18. The computing device of claim 11, wherein the received, objective health data of the subject includes data acquired about a predetermined health characteristic of the subject within a predetermined period of time, and
wherein the first set of information about the subject's health is associated with the subject's conveyance of opinion about the predetermined health characteristic of the subject within the predetermined period of time.
19. The computing device of claim 18, wherein the health data manager is configured to:
compare the data about the predetermined health characteristic with the subject's conveyed opinion about the predetermined health characteristic; and
utilize the user interface to present the comparison of the data about the predetermined health characteristic with the subject's conveyed opinion about the predetermined health characteristic.

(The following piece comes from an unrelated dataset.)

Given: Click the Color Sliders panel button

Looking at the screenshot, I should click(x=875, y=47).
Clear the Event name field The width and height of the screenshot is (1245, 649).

20. The computing device of claim 11, wherein the received, objective health data of the subject includes data acquired about a predetermined health characteristic of the subject within a plurality of different periods of time,
wherein the first set of information about the subject's health is associated with the subject's conveyance of opinion about the predetermined health characteristic of the subject within the plurality of different periods of time, and
wherein the health data manager is configured to present, via the user interface, the data about the predetermined health characteristic and the subject's conveyed opinion about the predetermined health characteristic.
21. A system comprising:
one or more physical sensors configured to acquire objective health data from a subject; and
a computing device comprising:
a user interface; and
a health data manager configured to:
receive the objective health data of the subject from the one or more physical sensors;
receive a first set of information about the subject's health, wherein first set of information was conveyed by the subject;
present, via the user interface, the objective health data to the subject;
receive, subsequent to presentation of the objective health data to the subject, a second set of information about the subject's health, wherein the second set of information was conveyed by the subject;
analyze the objective health data, the first set of information, and the second set of information;
determine a treatment plan, diagnosis, and/or health information based on the analysis; and
present, via the user interface, the treatment plan, diagnosis, treatment, and/or health information.